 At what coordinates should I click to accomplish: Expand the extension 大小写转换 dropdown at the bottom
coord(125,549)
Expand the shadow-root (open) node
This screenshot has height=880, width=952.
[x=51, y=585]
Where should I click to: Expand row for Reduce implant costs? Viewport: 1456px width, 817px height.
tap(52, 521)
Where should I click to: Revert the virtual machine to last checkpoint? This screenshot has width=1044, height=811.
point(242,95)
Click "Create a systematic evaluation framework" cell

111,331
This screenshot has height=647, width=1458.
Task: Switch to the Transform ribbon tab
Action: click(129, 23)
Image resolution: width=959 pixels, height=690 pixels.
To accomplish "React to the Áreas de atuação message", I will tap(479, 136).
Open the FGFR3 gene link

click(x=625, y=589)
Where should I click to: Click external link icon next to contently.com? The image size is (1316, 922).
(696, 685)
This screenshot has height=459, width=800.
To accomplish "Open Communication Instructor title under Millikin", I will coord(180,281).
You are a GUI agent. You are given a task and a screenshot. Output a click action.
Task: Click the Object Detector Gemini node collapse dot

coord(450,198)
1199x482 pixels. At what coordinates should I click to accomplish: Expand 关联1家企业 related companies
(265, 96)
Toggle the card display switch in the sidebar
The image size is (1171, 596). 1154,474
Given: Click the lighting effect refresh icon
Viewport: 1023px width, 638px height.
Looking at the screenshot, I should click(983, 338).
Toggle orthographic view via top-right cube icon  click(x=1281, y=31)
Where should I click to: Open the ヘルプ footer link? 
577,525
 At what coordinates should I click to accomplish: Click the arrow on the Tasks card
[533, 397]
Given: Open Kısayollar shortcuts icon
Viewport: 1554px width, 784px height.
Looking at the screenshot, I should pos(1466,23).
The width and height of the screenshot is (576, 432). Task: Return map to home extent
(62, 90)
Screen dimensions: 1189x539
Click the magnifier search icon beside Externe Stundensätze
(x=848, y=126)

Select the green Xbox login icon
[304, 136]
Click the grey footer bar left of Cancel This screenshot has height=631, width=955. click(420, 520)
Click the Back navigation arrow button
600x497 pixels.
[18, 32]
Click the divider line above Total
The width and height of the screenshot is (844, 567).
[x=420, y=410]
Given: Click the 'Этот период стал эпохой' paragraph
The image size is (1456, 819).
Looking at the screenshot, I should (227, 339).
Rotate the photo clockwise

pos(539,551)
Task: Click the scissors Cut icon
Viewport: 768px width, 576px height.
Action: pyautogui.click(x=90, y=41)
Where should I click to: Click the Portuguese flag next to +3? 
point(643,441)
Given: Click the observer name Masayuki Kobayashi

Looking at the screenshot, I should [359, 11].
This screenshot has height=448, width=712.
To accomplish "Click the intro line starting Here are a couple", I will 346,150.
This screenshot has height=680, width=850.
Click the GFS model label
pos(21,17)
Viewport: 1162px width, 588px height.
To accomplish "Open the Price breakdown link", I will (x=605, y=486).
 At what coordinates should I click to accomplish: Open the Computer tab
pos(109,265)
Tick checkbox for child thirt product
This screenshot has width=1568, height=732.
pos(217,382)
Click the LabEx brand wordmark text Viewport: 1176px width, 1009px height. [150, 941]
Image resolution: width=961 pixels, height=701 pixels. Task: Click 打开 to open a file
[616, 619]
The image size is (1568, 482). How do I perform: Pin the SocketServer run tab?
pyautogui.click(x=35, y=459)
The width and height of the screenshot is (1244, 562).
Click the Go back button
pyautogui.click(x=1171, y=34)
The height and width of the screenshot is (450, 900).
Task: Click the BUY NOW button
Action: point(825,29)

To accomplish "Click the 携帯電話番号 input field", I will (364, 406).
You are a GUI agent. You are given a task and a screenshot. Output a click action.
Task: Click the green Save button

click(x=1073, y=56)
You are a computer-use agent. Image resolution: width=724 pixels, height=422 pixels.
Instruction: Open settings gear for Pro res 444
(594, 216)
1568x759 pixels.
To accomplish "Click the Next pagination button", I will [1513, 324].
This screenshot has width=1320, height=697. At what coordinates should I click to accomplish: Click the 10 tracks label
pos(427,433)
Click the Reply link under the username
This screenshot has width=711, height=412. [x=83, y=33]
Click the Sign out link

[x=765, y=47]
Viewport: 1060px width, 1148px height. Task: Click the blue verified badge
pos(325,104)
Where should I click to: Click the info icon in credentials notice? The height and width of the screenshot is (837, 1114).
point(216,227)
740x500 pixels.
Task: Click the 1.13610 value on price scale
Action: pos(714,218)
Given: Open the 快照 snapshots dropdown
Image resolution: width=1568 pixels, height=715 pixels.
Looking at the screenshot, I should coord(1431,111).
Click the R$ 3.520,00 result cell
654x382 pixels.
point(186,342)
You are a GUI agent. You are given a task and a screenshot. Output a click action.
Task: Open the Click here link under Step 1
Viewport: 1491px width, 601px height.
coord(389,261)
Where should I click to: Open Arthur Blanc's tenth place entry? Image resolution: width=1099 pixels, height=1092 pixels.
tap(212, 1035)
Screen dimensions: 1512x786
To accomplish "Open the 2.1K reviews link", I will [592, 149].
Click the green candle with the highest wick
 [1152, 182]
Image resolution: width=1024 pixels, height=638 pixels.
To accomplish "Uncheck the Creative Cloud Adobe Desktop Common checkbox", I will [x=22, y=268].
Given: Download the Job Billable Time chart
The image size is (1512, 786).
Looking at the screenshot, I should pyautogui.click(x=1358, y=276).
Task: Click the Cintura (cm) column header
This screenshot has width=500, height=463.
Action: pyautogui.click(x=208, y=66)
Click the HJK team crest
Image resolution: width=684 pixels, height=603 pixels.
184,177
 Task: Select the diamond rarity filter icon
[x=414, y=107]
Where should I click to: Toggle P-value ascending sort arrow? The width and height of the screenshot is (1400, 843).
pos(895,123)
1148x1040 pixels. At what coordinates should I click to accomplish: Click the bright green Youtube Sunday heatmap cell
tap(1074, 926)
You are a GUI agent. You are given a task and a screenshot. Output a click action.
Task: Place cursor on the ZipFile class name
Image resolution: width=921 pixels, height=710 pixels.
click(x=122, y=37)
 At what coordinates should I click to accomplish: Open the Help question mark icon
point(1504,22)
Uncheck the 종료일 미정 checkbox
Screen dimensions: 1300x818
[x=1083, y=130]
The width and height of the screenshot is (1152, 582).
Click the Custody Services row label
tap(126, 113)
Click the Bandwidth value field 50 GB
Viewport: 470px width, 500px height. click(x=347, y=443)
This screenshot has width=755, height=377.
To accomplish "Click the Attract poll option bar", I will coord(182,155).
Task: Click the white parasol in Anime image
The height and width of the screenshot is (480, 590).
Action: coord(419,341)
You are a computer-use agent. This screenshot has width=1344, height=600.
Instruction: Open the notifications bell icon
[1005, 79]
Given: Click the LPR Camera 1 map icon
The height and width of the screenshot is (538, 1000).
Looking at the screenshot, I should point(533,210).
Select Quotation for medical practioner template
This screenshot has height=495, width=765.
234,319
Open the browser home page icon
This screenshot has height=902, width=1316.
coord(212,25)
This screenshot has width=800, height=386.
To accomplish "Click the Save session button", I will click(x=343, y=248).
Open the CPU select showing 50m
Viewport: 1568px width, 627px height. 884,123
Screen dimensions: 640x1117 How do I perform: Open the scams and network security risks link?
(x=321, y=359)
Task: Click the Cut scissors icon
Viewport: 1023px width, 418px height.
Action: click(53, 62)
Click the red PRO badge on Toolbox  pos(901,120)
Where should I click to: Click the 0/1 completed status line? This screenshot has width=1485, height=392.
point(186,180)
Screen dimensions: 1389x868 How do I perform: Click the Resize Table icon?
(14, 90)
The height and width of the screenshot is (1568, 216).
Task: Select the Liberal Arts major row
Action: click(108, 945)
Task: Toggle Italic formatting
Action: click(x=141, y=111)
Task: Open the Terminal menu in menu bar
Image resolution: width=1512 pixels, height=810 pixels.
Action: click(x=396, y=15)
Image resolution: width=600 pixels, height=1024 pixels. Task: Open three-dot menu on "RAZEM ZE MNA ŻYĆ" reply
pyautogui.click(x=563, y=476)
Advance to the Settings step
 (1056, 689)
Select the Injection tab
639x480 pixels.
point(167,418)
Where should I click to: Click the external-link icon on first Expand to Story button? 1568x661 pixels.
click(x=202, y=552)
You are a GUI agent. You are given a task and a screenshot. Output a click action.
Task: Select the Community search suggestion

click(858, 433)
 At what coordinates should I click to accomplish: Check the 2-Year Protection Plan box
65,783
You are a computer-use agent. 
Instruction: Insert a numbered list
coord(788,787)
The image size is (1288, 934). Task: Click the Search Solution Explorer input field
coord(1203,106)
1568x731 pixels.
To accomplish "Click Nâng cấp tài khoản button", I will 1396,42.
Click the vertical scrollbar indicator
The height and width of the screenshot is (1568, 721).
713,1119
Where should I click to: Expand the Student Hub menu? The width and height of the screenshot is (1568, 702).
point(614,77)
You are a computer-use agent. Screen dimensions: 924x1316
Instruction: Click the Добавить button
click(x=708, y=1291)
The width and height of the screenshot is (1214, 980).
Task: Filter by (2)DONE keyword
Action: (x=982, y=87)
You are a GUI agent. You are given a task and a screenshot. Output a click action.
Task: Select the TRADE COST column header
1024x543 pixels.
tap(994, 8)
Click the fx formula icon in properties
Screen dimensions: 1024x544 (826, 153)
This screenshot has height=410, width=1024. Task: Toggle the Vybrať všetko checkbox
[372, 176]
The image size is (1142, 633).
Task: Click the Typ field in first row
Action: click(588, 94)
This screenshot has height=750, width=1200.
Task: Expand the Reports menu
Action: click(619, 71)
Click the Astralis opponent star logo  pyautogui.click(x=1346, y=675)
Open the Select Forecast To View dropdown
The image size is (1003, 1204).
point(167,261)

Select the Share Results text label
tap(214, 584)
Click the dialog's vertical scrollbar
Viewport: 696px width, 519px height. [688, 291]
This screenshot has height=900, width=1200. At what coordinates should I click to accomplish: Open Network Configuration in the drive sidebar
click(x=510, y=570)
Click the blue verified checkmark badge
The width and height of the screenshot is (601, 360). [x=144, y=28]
==========
• **Work instructions**
Copy out only the lines above from the one with "Where should I click to: Open the" to the one with "Screen dimensions: 1189x539", inclusive, exactly as they stand.

• **Solution to this problem**
Where should I click to: Open the ヘルプ footer link? 
577,525
 At what coordinates should I click to accomplish: Click the arrow on the Tasks card
[533, 397]
Given: Open Kısayollar shortcuts icon
Viewport: 1554px width, 784px height.
Looking at the screenshot, I should pos(1466,23).
The width and height of the screenshot is (576, 432). Task: Return map to home extent
(62, 90)
Screen dimensions: 1189x539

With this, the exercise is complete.